A l'arrivée, chacun commente ses exploits. Jean Emmanuel raconte à nouveau ses kilomètres effectués en plus. Il est arrivé trop tôt au « ravito » de la marche nordique (pas prêt). Il est allé sur celui des 70 km et il s'en est fait "jeter",au prétexte qu'il raflait toutes les portions de comté, n'en laissant pas pour les autres ! Là, troublé, il s'est trompé de parcours...Corinne et Josiane ont rencontré un beau coach franc-comtois qui leur a appris à faire les descentes de boues debout.

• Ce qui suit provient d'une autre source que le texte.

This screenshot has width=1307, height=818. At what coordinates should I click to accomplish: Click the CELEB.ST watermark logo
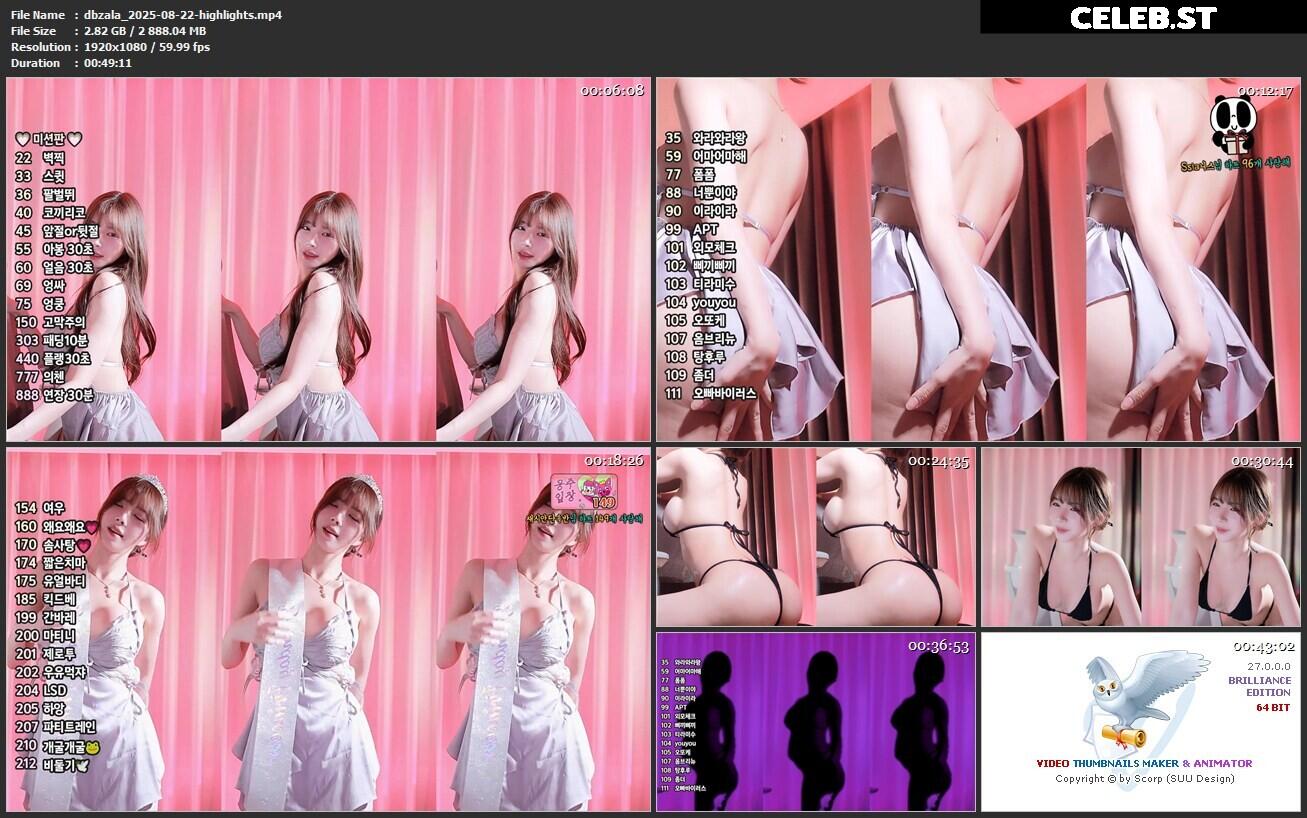[x=1143, y=15]
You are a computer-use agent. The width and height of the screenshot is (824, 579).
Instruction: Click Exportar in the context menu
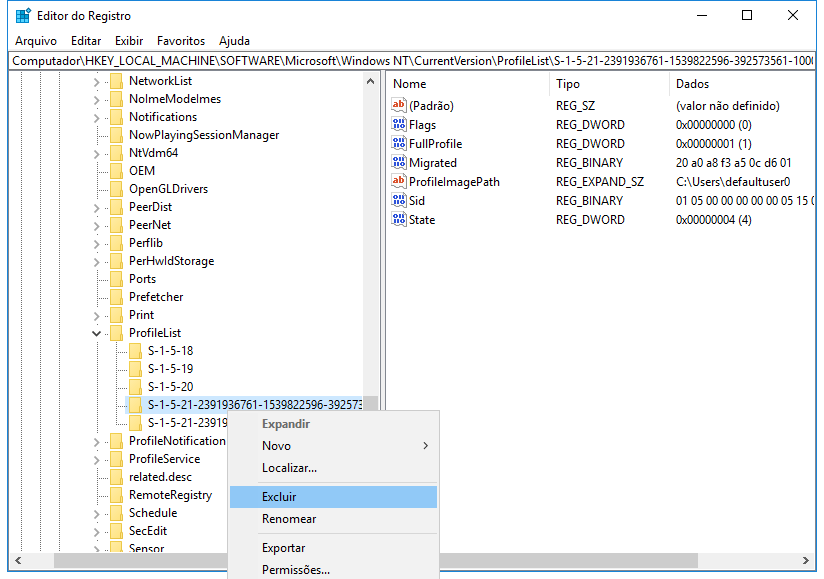[x=284, y=548]
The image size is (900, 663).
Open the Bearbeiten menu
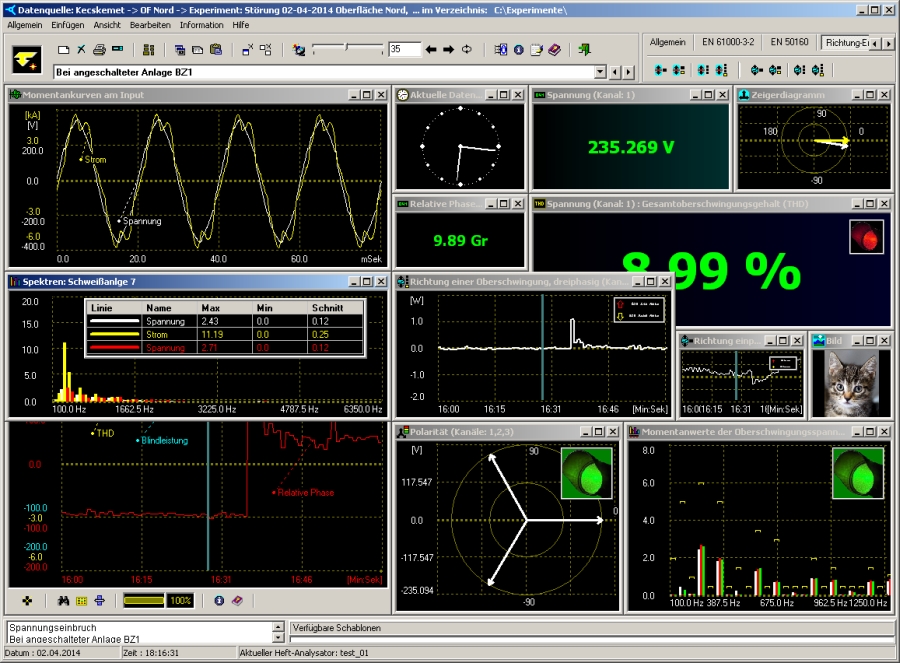[150, 24]
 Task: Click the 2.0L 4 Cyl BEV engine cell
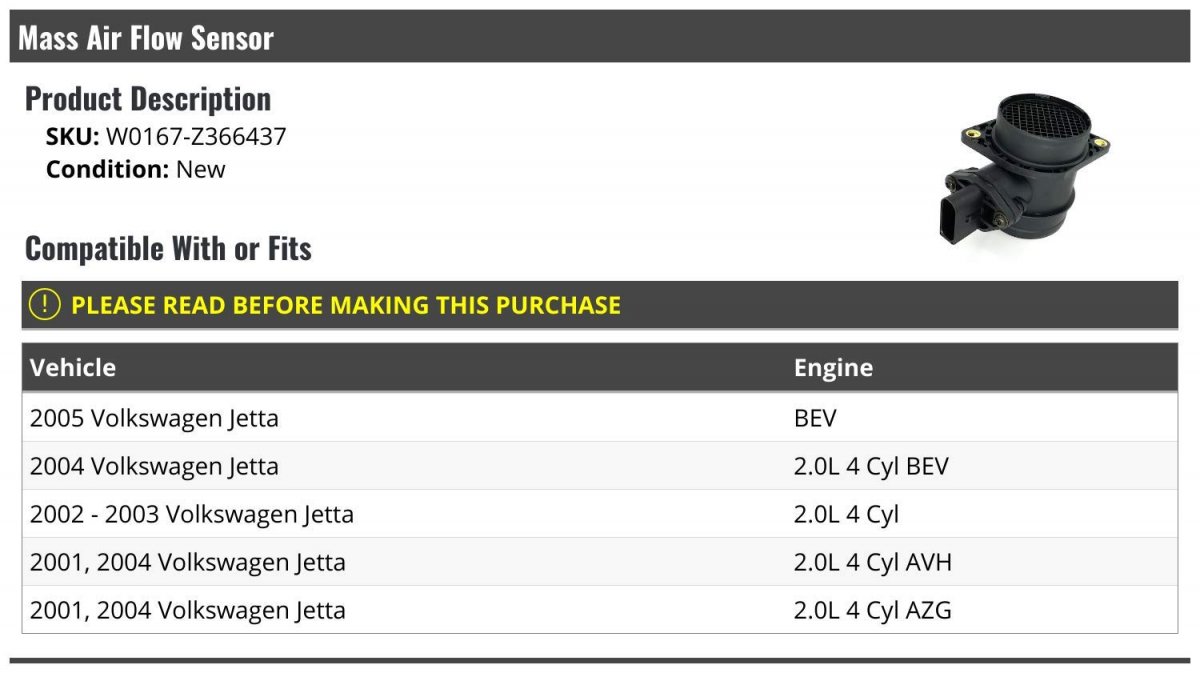click(x=871, y=466)
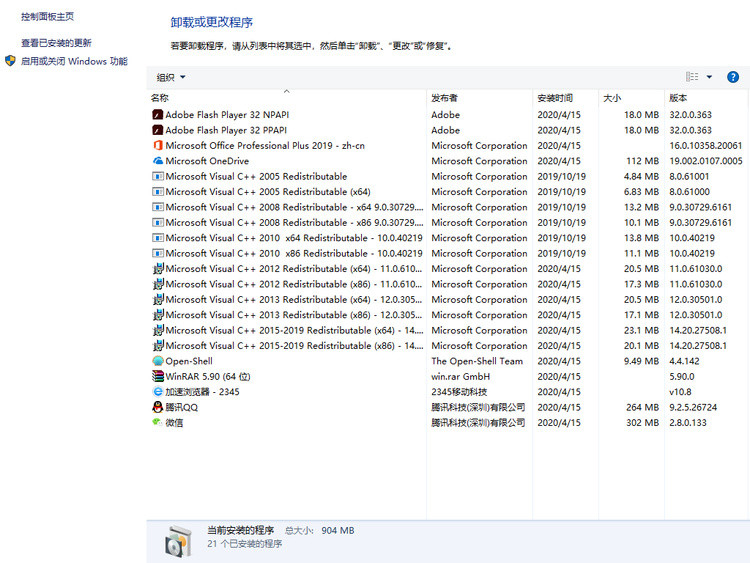Click the WinRAR 5.90 icon
This screenshot has width=750, height=563.
pyautogui.click(x=157, y=377)
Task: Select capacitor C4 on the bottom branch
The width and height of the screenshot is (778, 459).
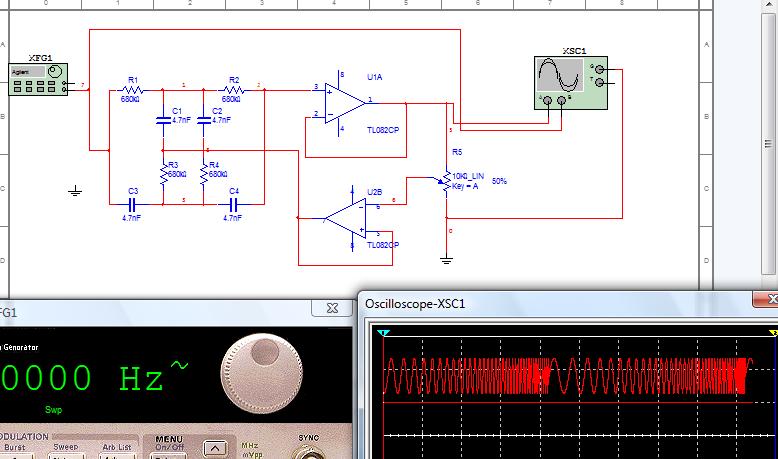Action: [232, 203]
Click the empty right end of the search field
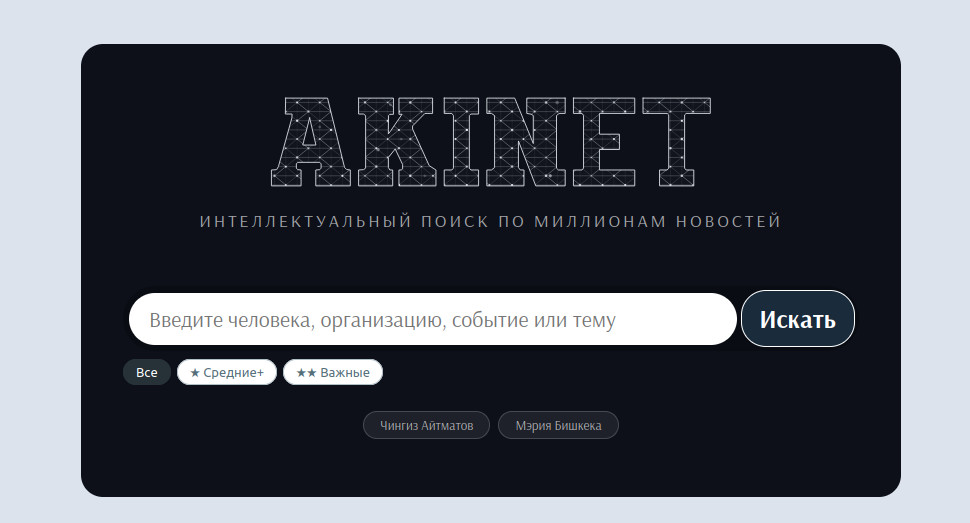970x523 pixels. 690,320
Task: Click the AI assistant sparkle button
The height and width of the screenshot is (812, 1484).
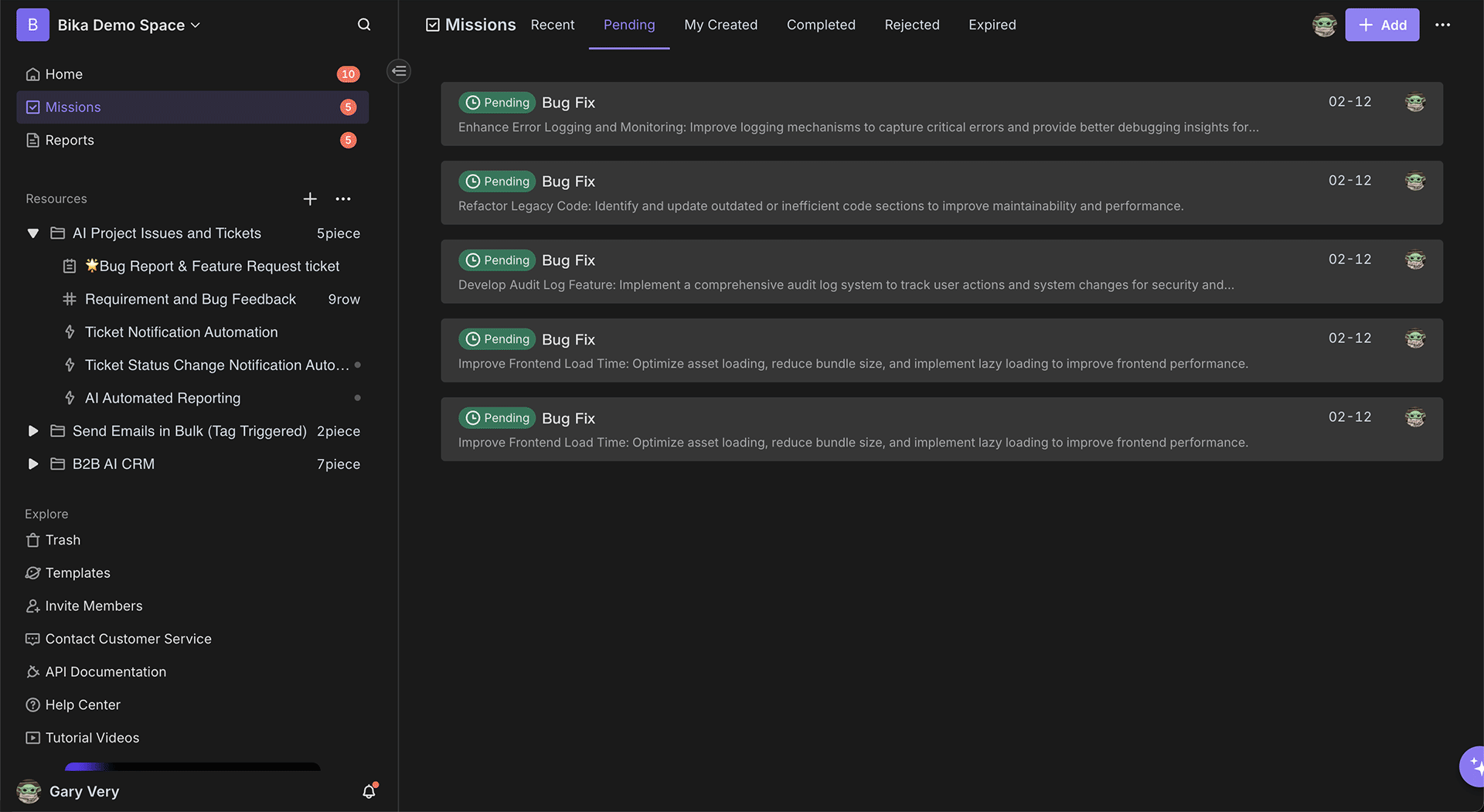Action: click(1475, 766)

Mettant la méthode en pratique, Josiane n'est tombée que quatre fois et Corinne que cinq fois...

Pour ma part je me suis ramassé deux fois dans la neige et trompé de parcours sur quelques centaines de mètres, suivant de trop près une belle gazelle qui s'était trompée aussi... Jean Emmanuel a failli tomber et Jacques est "resté sur ses appuis", comme on dit au rugby.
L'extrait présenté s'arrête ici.